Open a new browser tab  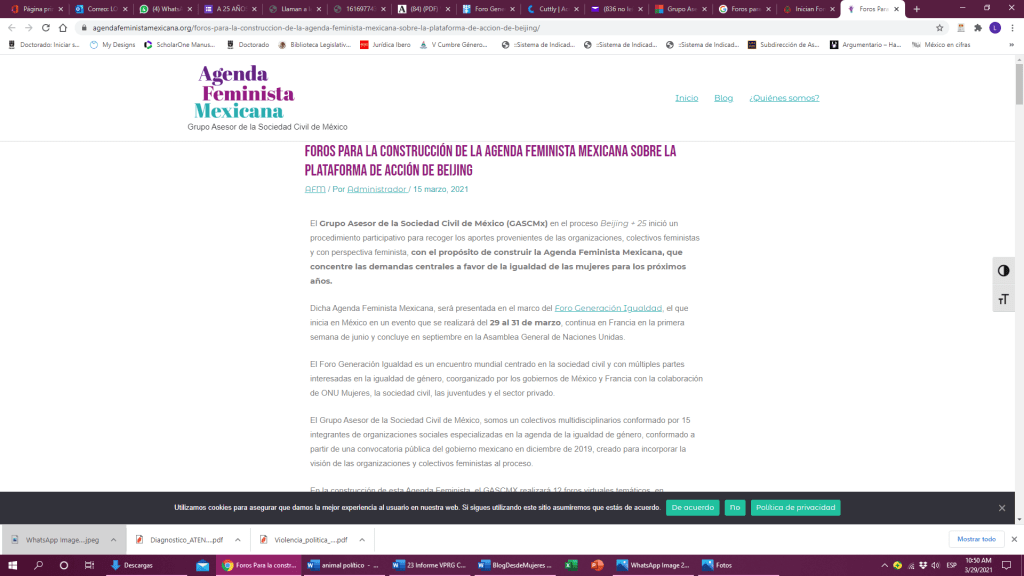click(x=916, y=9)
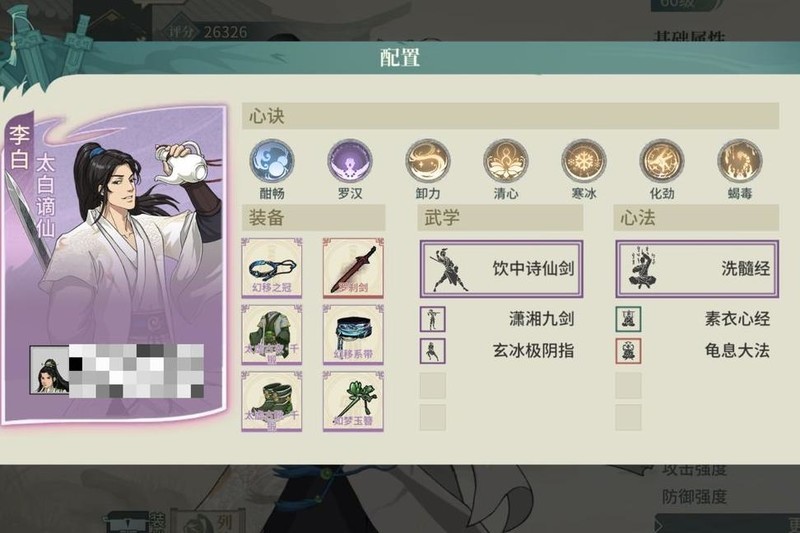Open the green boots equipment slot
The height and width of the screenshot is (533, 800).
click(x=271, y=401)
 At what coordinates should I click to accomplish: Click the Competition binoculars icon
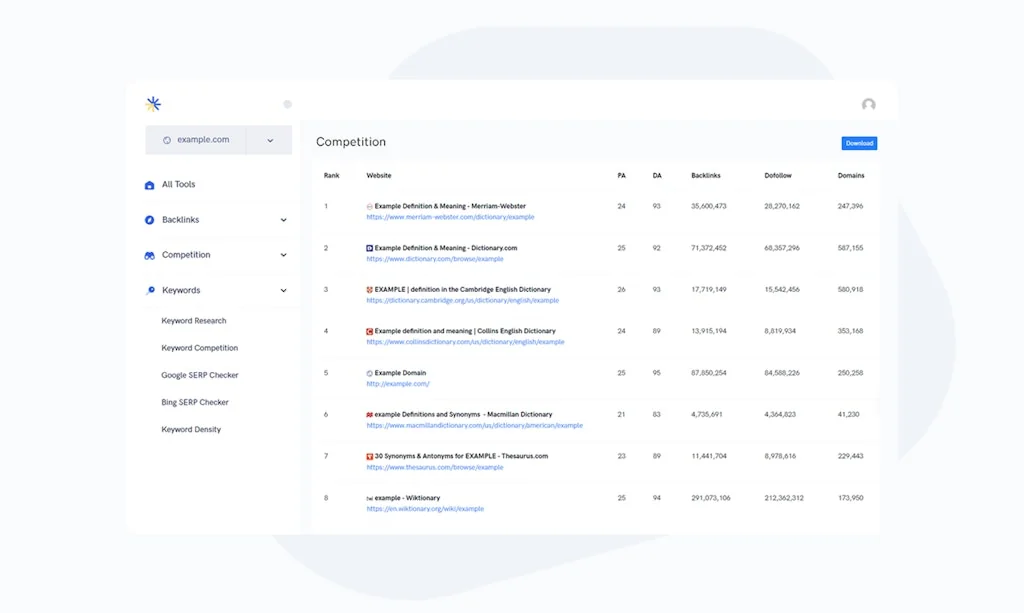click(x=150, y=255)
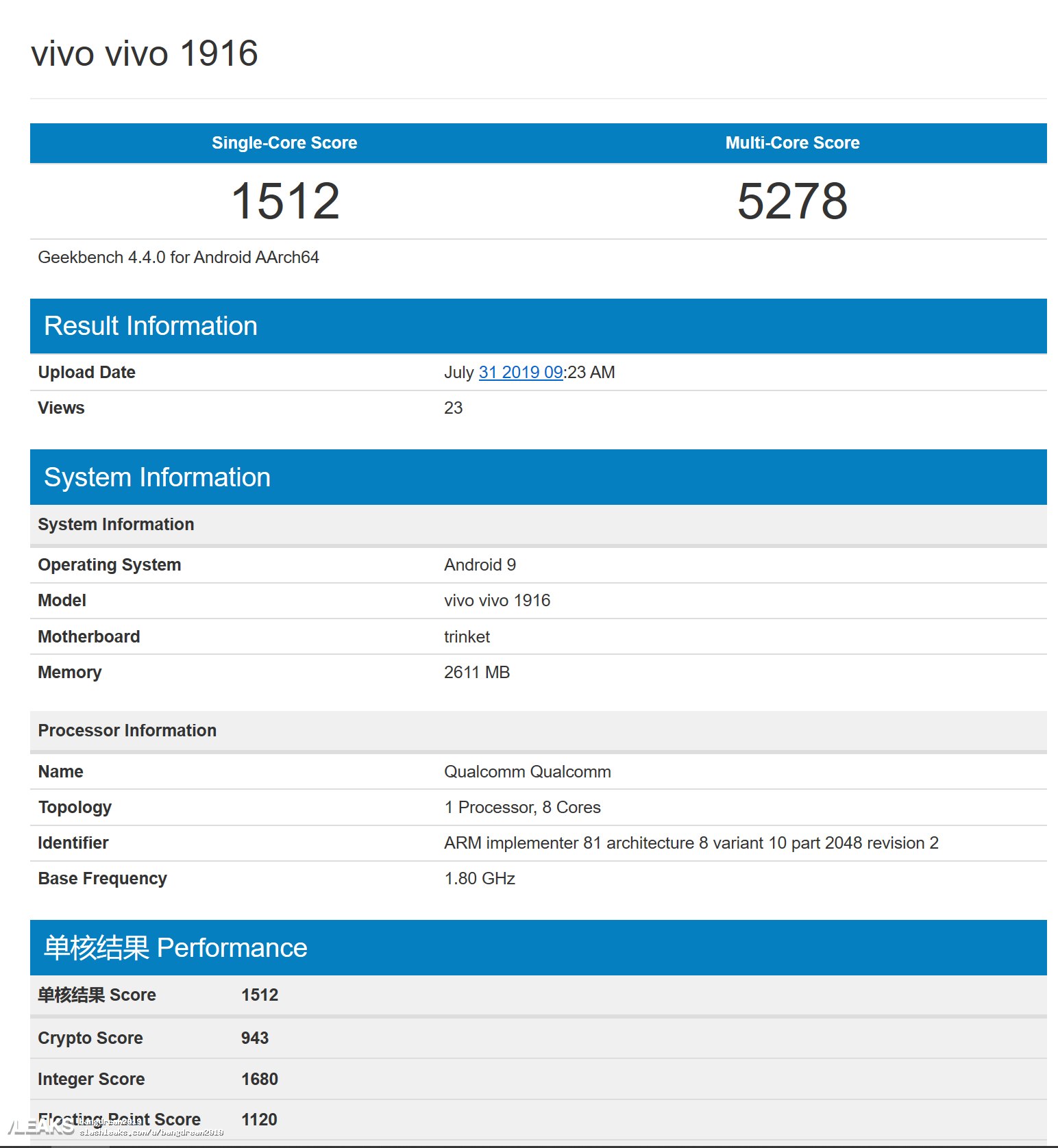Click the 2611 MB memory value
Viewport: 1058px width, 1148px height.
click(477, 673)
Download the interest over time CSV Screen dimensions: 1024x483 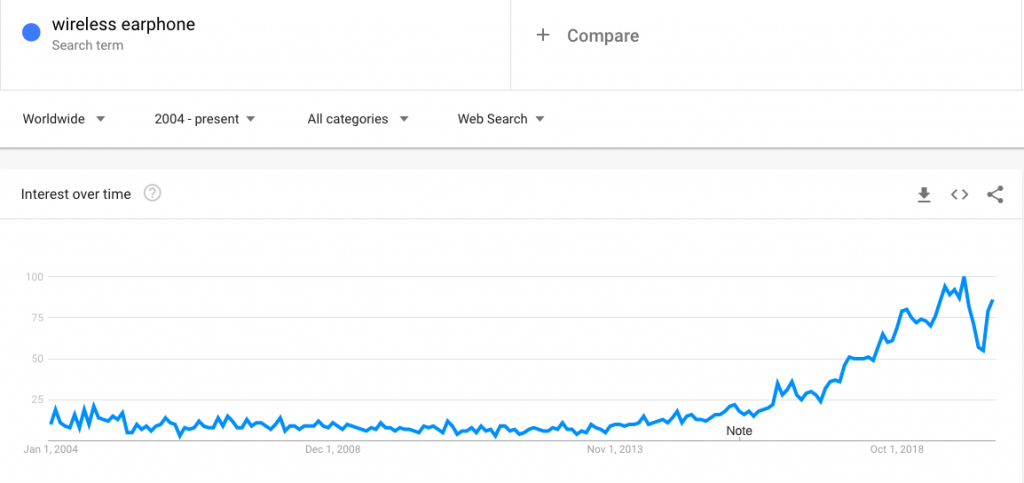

● ● ● ●

- **WHAT YOU NEED TO DO**
Repeat the listing above word for word, starting at the line that contains "At what coordinates" and stopping after the final line of the listing. Include both of those lines, and leave the pictures out of your answer.

- **SOLUTION TO THIS EXERCISE**
 At what coordinates should I click to accomplish: Click the Competition binoculars icon
click(x=150, y=255)
Click the 2611 MB memory value
Viewport: 1058px width, 1148px height.
click(477, 673)
Download the interest over time CSV Screen dimensions: 1024x483 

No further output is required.